### Soal Latihan
1. Tentukan apakah pernyataan (a), (b), dan (c) berikut sesuai dengan teks tentang puisi Negeri Para Bedebah. Jawab ya atau tidak untuk setiap pernyataan, lalu kutip dengan tepat kata-kata teks yang menjadi dasarnya. (a) Dalam puisi itu, para pemimpin negeri para bedebah hidup mewah. (b) Menurut puisi itu, orang baik dan bersih dianggap benar. (c) Teks itu menyatakan bahwa bentuk puisi yang panjang menambah keelokannya.
2. Salin kata demi kata bagian teks tentang puisi Negeri Para Bedebah, dimulai dari "Bedebah; Retorika Rakyat" dan berlanjut sampai "negeri para bedebah?".

====== Kutipan Teks ======

Bedebah; Retorika Rakyat yang Terlupakan
Oleh; Rina Zeniwati Br. Ginting

Negeri Para Bedebah
Adhie Massardi

Ada satu negeri yang dihuni para bedebah
Lautnya pernah dibelah tongkat Musa
Nuh meninggalkan daratannya karena direndam bah
Dari langit burung-burung kondor jatuhkan bebatuan menyala-nyala

Tahukah kamu ciri-ciri negeri para bedebah?
Itulah negeri yang para pemimpinnya hidup mewah
Tapi rakyatnya makan dari mengais sampah
Atau jadi kuli di negeri orang yang upahnya serapah dan bogem mentah

Di negeri para bedebah
Orang baik dan bersih dianggap salah
Dipenjarakan hanya karena sering ketemu wartawan
Menipu rakyat dengan pemilu menjadi lumrah
Karena hanya penguasa yang boleh marah
Sedang rakyatnya hanya bisa pasrah

Maka bila negerimu dikuasai para bedebah
Jangan tergesa-gesa mengadu kepada Allah
Karena Tuhan tak akan mengubah suatu kaum kecuali kaum itu sendiri mengubahnya

Maka bila negerimu dikuasai para bedebah
Usirlah mereka dengan revolusi
Bila tak mampu dengan revolusi
Dengan demonstrasi. Bila tak mampu dengan demonstrasi, dengan diskusi
Tapi itulah selemah-lemahnya iman perjuangan

Agaknya benarlah jika puisi dikatakan sebagai salah satu media yang paling ampuh untuk melukiskan perasaan, baik itu sedih, kecewa, marah, senang, gelisah, sepi, tenang, cinta, dan sebagainya. Bagaimana tidak? Puisi yang terkadang juga diartikan sebagai suara hati ini dianggap telah mampu mewakili jutaan rasa penulisnya. Hal inilah yang menjadikan puisi itu terkesan lebih unik dari karya sastra lainnya. Tak hanya itu, bentuk puisi yang ringkas turut pula menambah keelokan puisi tersebut, selain gaya bahasanya yang khas. Melalui puisi, setiap orang juga bebas mengapresiasikan dirinya terhadap hal-hal apa saja yang menarik perhatiannya, tanpa perlu mendapat koreksi benar atau tidak.  Lebih-kurang dari pernyataan di atas, mungkin itu jugalah yang telah dilakukan Adhie Massardi dalam puisinya yang berjudul Negeri Para Bedebah.

====== Daftar Data ======

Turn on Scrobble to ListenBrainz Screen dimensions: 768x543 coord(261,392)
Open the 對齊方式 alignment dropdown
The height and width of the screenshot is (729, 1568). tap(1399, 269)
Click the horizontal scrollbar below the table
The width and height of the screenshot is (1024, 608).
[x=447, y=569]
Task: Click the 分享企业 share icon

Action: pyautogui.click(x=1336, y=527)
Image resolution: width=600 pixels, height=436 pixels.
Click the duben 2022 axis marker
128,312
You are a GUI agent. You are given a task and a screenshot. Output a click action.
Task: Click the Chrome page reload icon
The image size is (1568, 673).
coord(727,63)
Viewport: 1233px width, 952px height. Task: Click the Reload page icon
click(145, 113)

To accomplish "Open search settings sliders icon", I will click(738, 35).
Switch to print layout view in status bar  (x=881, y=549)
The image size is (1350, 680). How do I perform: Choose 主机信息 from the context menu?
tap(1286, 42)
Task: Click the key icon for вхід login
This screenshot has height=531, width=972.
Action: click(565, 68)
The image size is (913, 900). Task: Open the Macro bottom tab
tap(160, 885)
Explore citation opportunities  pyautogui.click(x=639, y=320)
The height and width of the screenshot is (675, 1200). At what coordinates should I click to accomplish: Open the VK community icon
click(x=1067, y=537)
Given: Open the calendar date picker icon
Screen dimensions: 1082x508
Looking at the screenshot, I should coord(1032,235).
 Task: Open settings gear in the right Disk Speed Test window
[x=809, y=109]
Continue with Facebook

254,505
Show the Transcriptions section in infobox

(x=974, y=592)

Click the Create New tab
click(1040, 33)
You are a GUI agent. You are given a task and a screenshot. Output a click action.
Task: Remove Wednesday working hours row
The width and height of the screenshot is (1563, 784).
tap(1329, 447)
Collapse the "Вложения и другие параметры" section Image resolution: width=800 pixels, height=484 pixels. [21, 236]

======

### Jawaban Tiap Soal
1.
(a) Ya: "Itulah negeri yang para pemimpinnya hidup mewah"
(b) Tidak: "Orang baik dan bersih dianggap salah"
(c) Tidak: "bentuk puisi yang ringkas turut pula menambah keelokan puisi tersebut"

2.
Bedebah; Retorika Rakyat yang Terlupakan
Oleh; Rina Zeniwati Br. Ginting

Negeri Para Bedebah
Adhie Massardi

Ada satu negeri yang dihuni para bedebah
Lautnya pernah dibelah tongkat Musa
Nuh meninggalkan daratannya karena direndam bah
Dari langit burung-burung kondor jatuhkan bebatuan menyala-nyala

Tahukah kamu ciri-ciri negeri para bedebah?